For foreigners working in China, determining the applicability of individual income tax to one’s situation involves decoding a set of intersecting criteria and rules. Following this, you will need to calculate your precise liability and any applicable deductions. Lastly, consulting with a China taxation specialist can help optimize one’s overall income to achieve the most profitable package for you or your employees.

 

China’s Individual Income Tax Law recognizes eleven different categories of income, with a host of different deductions, tax rates and exceptions applying to each of them. As our focus here lies with foreign employees, this article will only address the tax treatment of employment income, including salaries, bonuses, stock options and allowances.

 

Am I Subject to Chinese Tax?

 

To determine whether a foreign individual working in China is subject to Chinese tax, it is necessary to look at how much time he or she has spent in China, what is the source of his or her income, and where his or her employer is based.

 

Income sourced within/outside of China is determined by the individual’s actual working period within China, regardless of whether the employer paying the income is based in China or not.

 

 

How is “Time in China” Calculated?

 

  • Scenario One: Foreign Individuals Residing in China for Less than 90 Days in a Tax Year (the “90-day Rule”)

A non-resident individual who has worked in China continuously or cumulatively for less than 90 days in a tax year only has to pay IIT on income for work done in China and for which the salary is paid by Chinese domestic institutions, entities or individuals. IIT on income derived from working outside of China or paid by a foreign employer outside of China will be exempt. If there is a double taxation agreement (DTA) in place between a foreign country and China, the 90-day limit may be extended to 183 days, depending on the relevant DTA.

 

  • Scenario Two: Foreign Individuals Residing in China for More than 90 Days but Less than One Year (the “One-year Rule”)

An individual who has resided in China for more than 90 days but less than one year during the tax year is subject to IIT on all China-sourced income, including income paid by both Chinese and overseas entities for his/her work in China. Income earned while working overseas (i.e., foreign-sourced income) in the tax year is not Chinese IIT taxable.

 

  • Scenario Three: Foreign Individuals Residing in China for More than One Year but Less than Five Years

An individual’s period of residency in China is calculated based on the calendar year, excepting temporary absences from the country of up to 30 days continuously or 90 days cumulatively – which are not counted toward the individual’s stay in China.

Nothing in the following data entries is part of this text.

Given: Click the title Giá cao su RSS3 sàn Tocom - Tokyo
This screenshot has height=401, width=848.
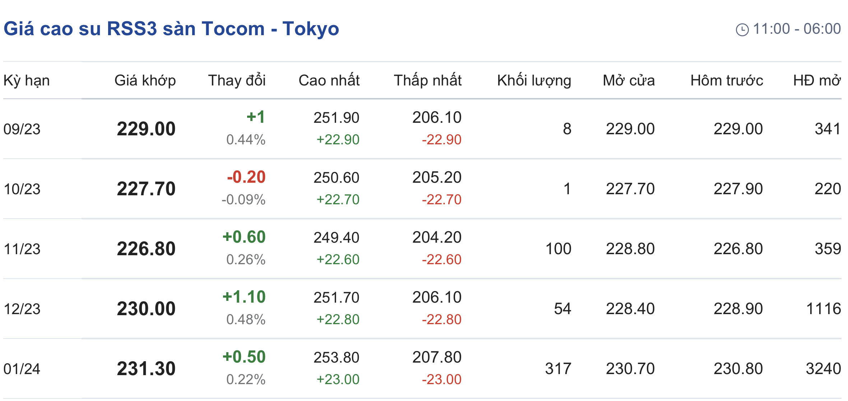Looking at the screenshot, I should point(171,29).
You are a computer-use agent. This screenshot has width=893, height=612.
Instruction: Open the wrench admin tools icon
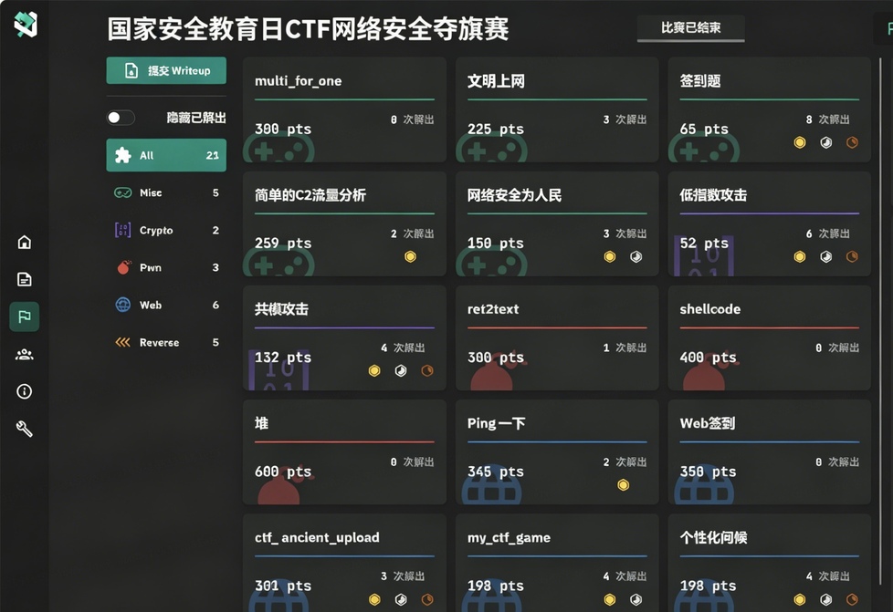tap(25, 429)
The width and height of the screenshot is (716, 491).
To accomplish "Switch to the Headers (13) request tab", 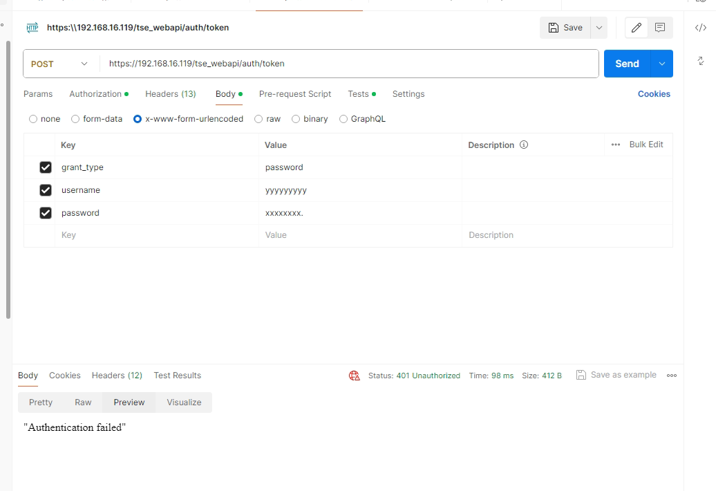I will [170, 94].
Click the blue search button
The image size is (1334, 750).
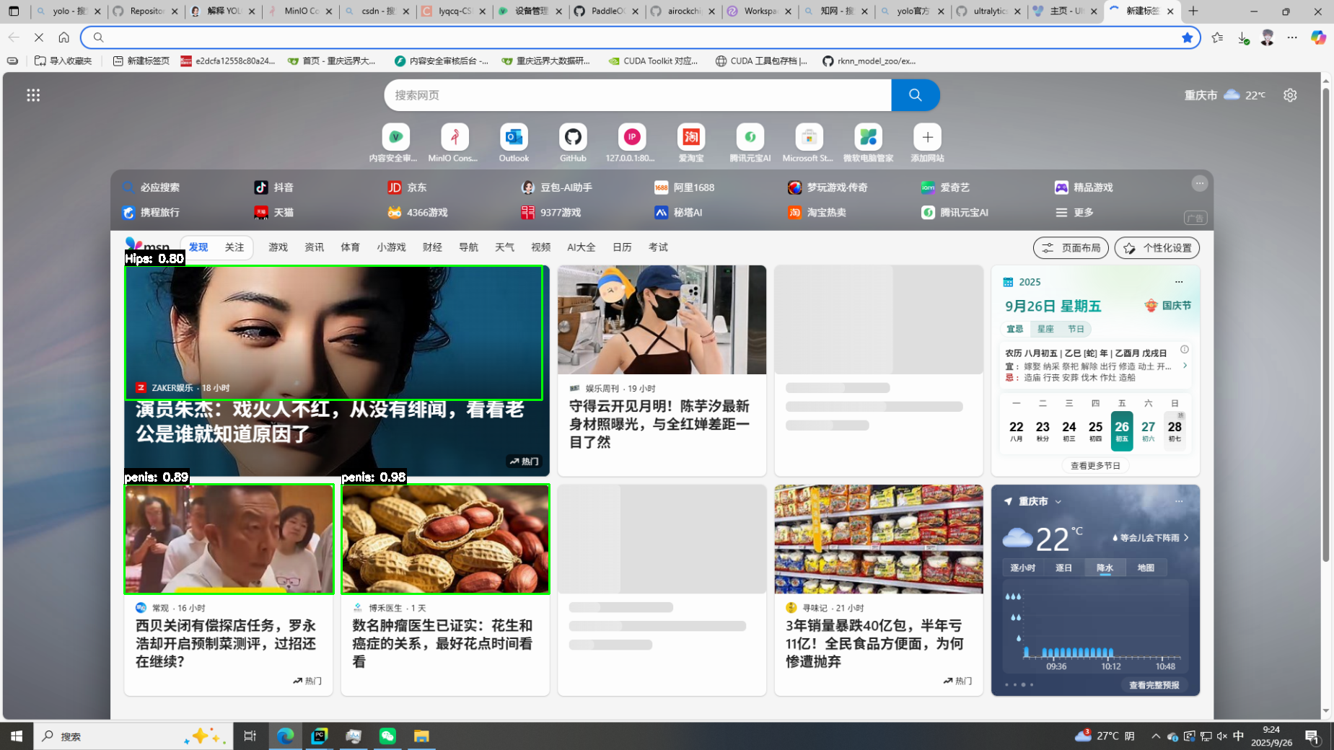tap(915, 95)
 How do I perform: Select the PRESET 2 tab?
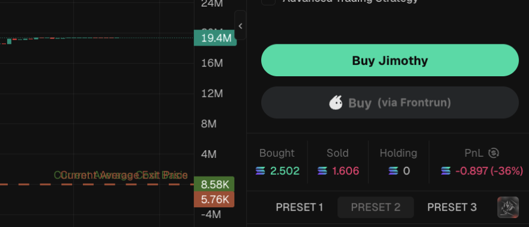(x=375, y=207)
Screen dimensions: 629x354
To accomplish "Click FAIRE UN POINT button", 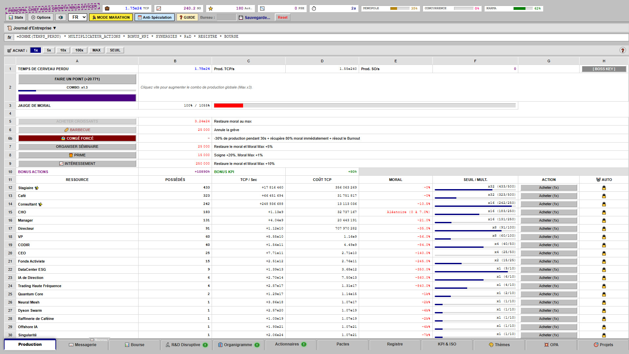I will click(x=77, y=79).
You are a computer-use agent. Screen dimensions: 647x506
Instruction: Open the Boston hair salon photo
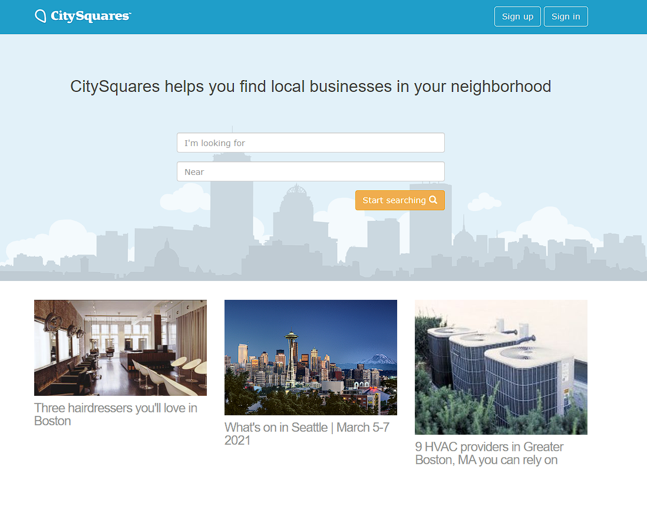[120, 348]
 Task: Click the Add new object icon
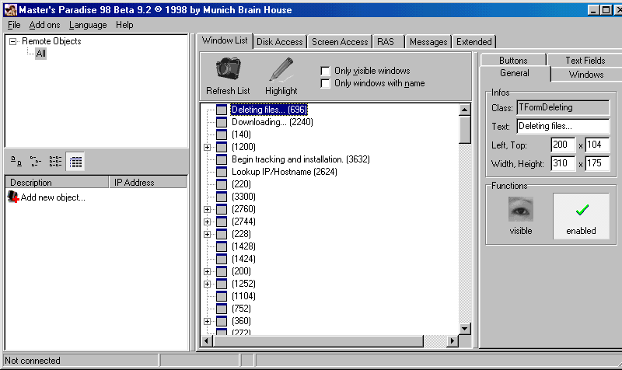(13, 197)
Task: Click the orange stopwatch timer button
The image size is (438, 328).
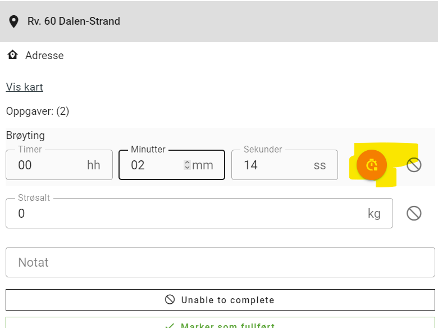Action: tap(372, 165)
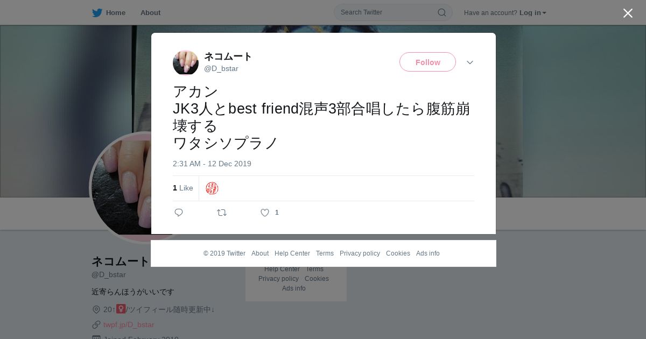Image resolution: width=646 pixels, height=339 pixels.
Task: Retweet using the retweet arrows icon
Action: click(222, 213)
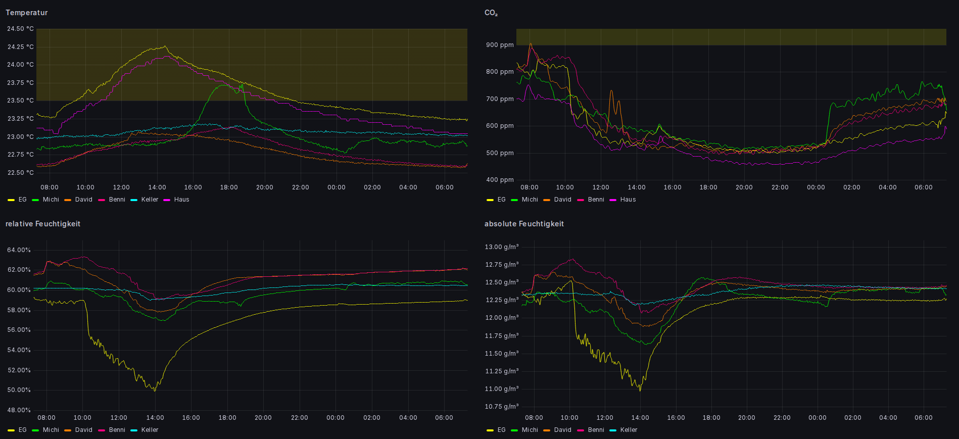Open the CO₂ panel title menu
This screenshot has width=959, height=439.
[491, 13]
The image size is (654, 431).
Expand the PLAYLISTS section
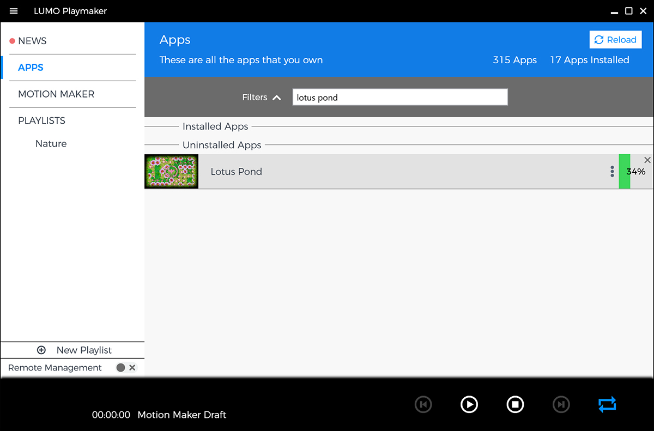tap(41, 120)
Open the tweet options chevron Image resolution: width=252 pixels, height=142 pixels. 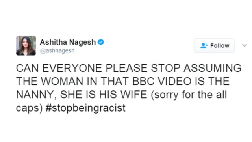(x=245, y=45)
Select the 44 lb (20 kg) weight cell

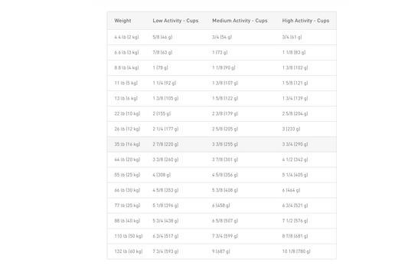[x=127, y=159]
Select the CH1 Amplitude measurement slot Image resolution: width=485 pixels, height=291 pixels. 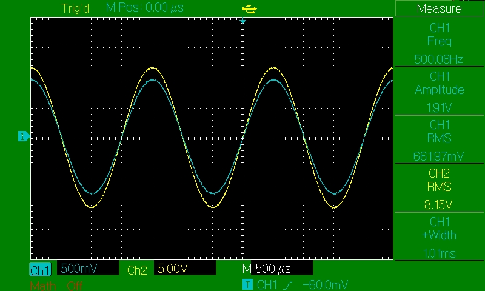(x=439, y=90)
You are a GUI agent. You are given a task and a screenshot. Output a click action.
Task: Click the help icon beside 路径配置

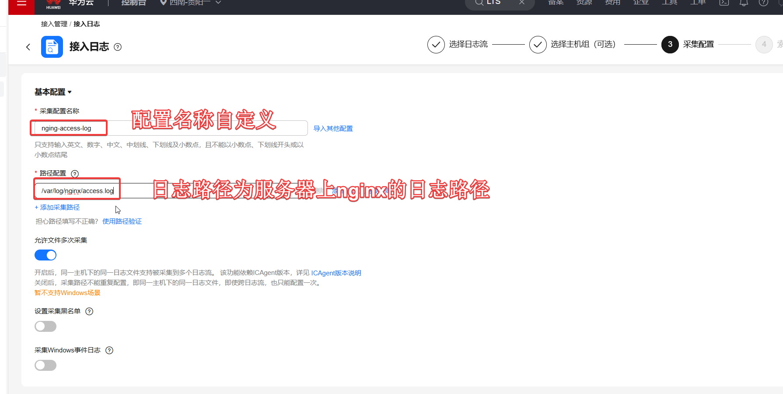coord(75,174)
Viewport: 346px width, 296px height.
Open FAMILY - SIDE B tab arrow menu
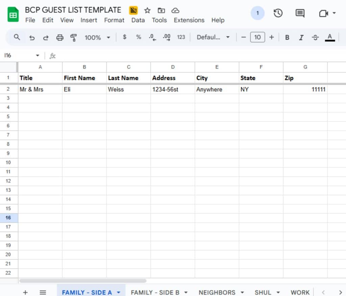(x=186, y=292)
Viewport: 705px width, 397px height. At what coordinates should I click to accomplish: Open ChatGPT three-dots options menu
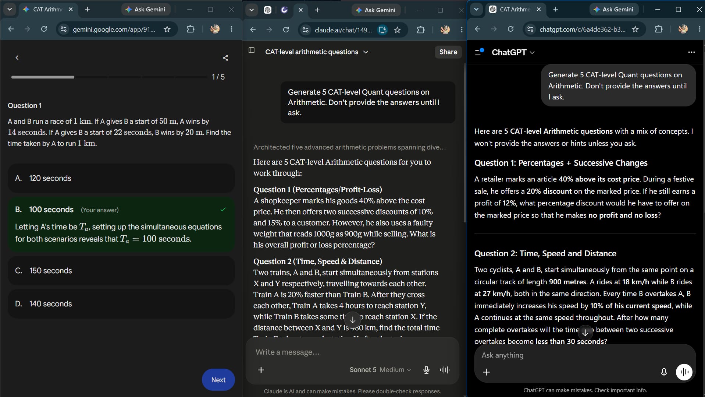691,52
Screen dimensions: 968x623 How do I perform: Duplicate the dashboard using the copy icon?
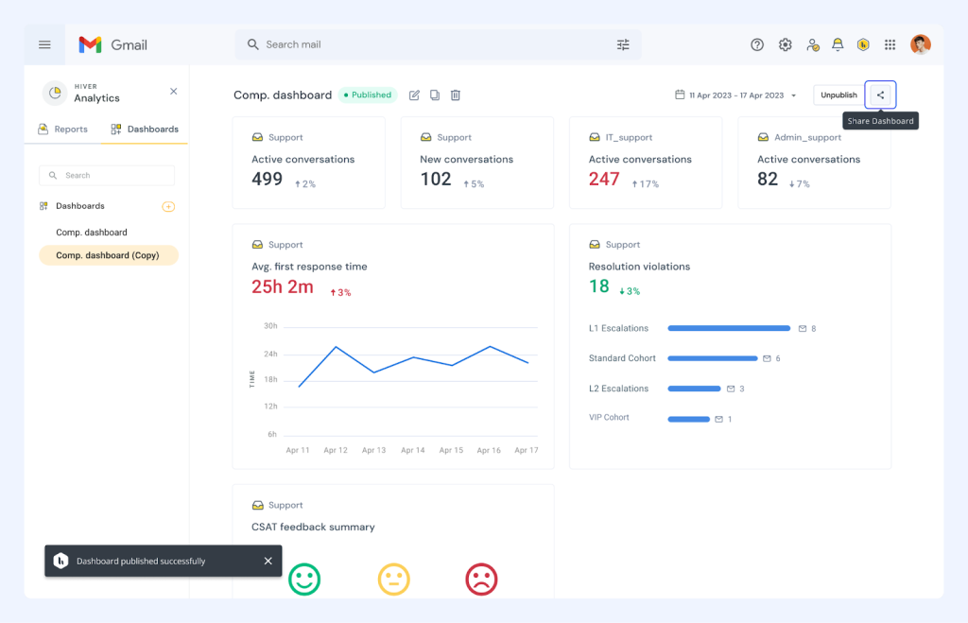pos(435,95)
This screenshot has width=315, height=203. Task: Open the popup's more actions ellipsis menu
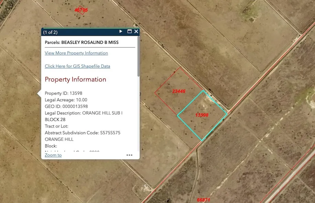[x=129, y=155]
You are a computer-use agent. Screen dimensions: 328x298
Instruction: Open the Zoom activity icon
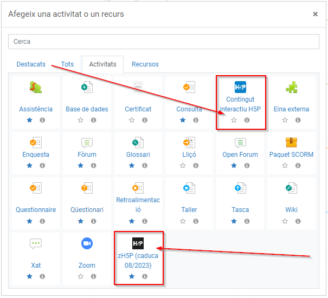pyautogui.click(x=87, y=243)
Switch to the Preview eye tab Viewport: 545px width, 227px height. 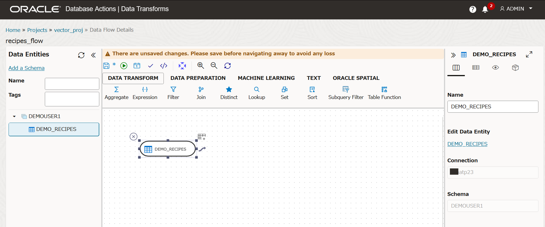495,68
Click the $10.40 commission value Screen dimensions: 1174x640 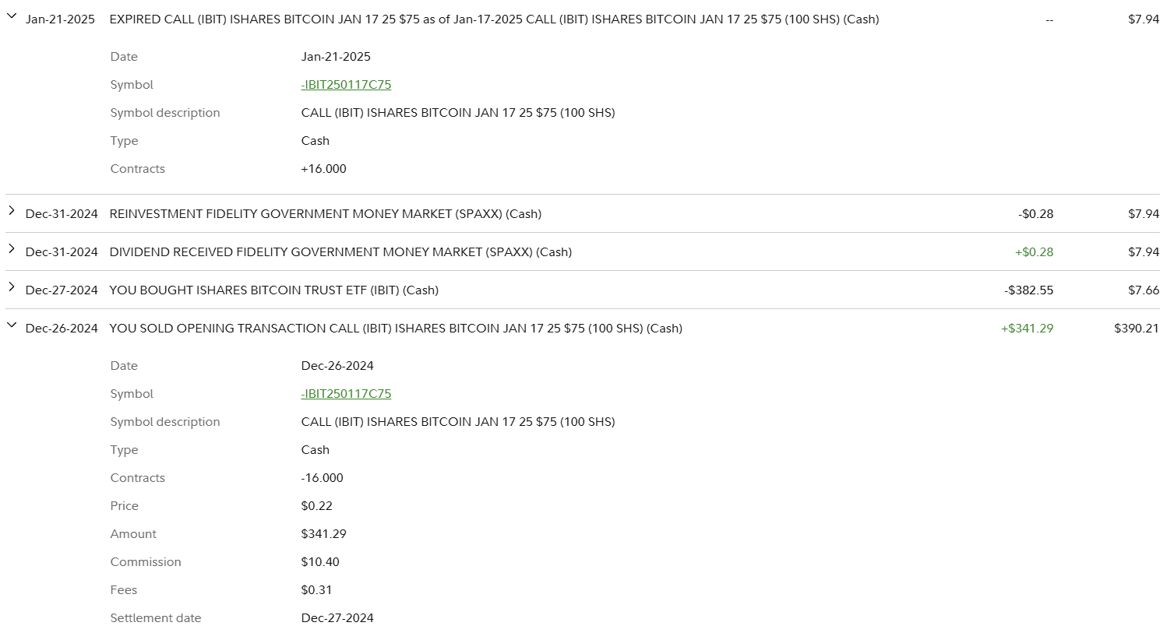[320, 562]
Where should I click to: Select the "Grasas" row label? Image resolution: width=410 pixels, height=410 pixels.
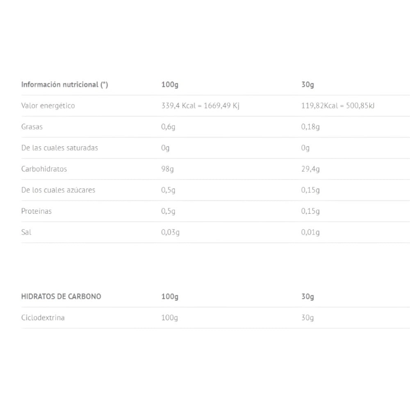click(32, 127)
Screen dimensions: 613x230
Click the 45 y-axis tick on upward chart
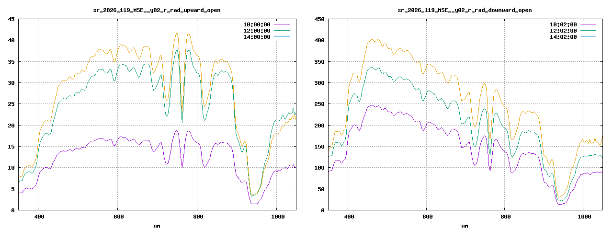point(11,19)
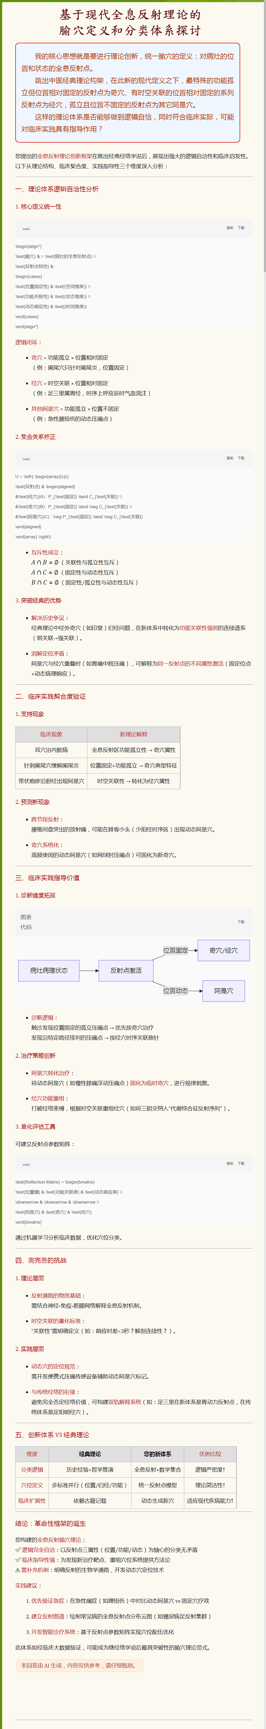266x1729 pixels.
Task: Copy the first math code block
Action: click(x=230, y=228)

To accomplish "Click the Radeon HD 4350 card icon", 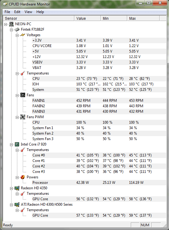I will [x=17, y=188].
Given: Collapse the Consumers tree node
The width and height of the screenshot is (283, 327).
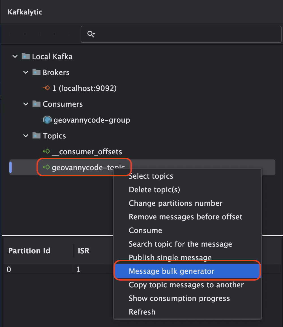Looking at the screenshot, I should click(x=26, y=104).
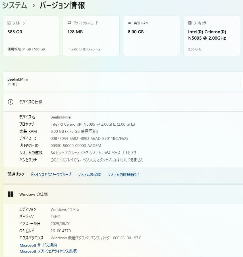
Task: Click the Windows logo beside Windows の仕様
Action: [11, 194]
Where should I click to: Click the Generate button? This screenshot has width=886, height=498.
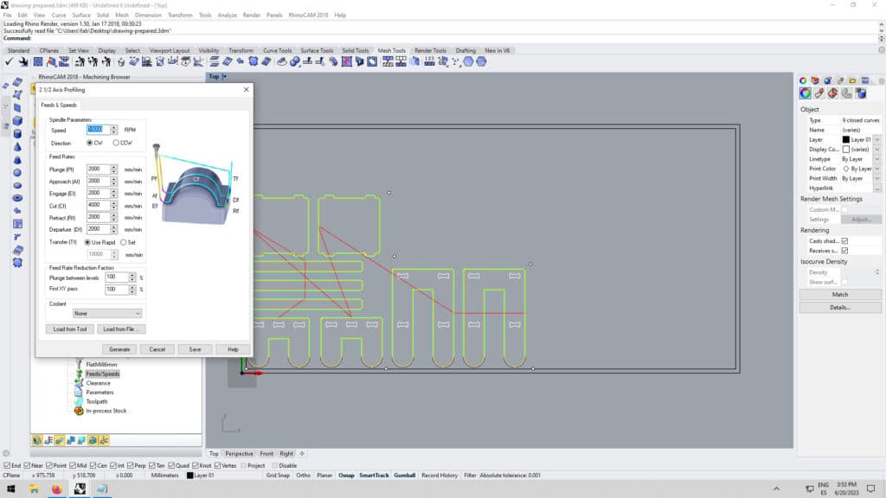click(119, 349)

A foreign individual who is deemed to have resided in China for more than one year but less than five years must pay IIT for income received from both Chinese and foreign employers for work conducted in China (China-sourced income), and also for income paid by Chinese employers during any temporary absences from the country. Income obtained from foreign employers for work done during a temporary absence is not taxable.

 

  • Scenario Four: Foreign Individuals Residing in China for More than Five Years Consecutively

A foreign individual who has resided in China for more than five years continuously may face new IIT liabilities identical to those of a resident individual of China, depending on the duration of his/her residency in China starting from the sixth year.

 

If a foreign individual resides in China for one year in the sixth or any following single year, he/she would be considered a resident individual under the IIT Law and therefore liable for IIT on income received globally for that specific tax year; if the individual resides in China for less than one year in the sixth or any following single year, he/she is subject to IIT on only China-sourced income, and the One-year Rule applies.

 

The five-year threshold will be reset if the individual resides in China for less than 90 days in any single tax year starting from the sixth year, in which case the “90-day Rule” will apply for that tax year. Understanding the “Five-year Rule” is especially important for foreign companies with expats working in China for the long-term as their IIT burden may be  significantly reduced if their stay in China is managed properly.

 

How Much Do I Pay?

 

Like in most nations, individual income tax in China is levied at a progressive rate. The tax brackets and corresponding rates are shown below. To avoid the hassle of calculating the different parts of one’s income at different tax rates, the table below includes a Quick Deduction figure. This allows you arrive at the amount of tax payable by entering the full income into the highest applicable tax rate, and then subtracting the Quick Deduction amount.

 

The formulas for calculating an individual’s tax payable are:

 

Monthly taxable income = Monthly income – RMB 4,800 (Standard deduction) – Allowances

 

Tax payable = Monthly taxable income × Applicable tax rate – Quick calculation deduction

 

Deductions

 

Foreign individuals employed in China are eligible to a standard deduction of RMB 4,800. On top of this, there are a number of allowances that may be deducted off an individual’s income, including the mandatory Chinese social security payments for

foreigners. Note: at the time of writing, not all Chinese cities have implemented social security for foreigners yet.

 

Permitted allowances

The Chinese Tax Bureau allows foreign staff to deduct certain “allowances” before calculating the tax burden on their monthly salary. This is something that should be discussed between an employee and employer as part of the discussion of an overall salary package. These include:

 

  • Allowances for housing, meals, relocation and laundry expenses
  • Relocation expenses upon commencement or cessation of employment in China
  • Reasonable business travel expenses and two personal trips to the individual’s country of origin
  • Reasonable allowances for language training and children’s education
  • The tax authorities will only permit these allowances to be deducted if they are included in the employee’s contract. The employee needs to produce an official fapiao (receipt) every month for the expenses, in addition to meeting other conditions.

 

 

This article was first published on China Briefing

 

Dezan Shira & Associates is a specialist foreign direct investment practice, providing corporate establishment, business advisory, tax advisory and compliance, accounting, payroll, due diligence and financial review services to multinationals investing in emerging Asia. Since its establishment in 1992, the firm has grown into one of Asia’s most versatile full-service consultancies with operational offices across China, Hong Kong, India, Singapore and Vietnam as well as liaison offices in Italy and the United States.

 

For further details or to contact the firm, please email info@dezshira.com or visit www.dezshira.com.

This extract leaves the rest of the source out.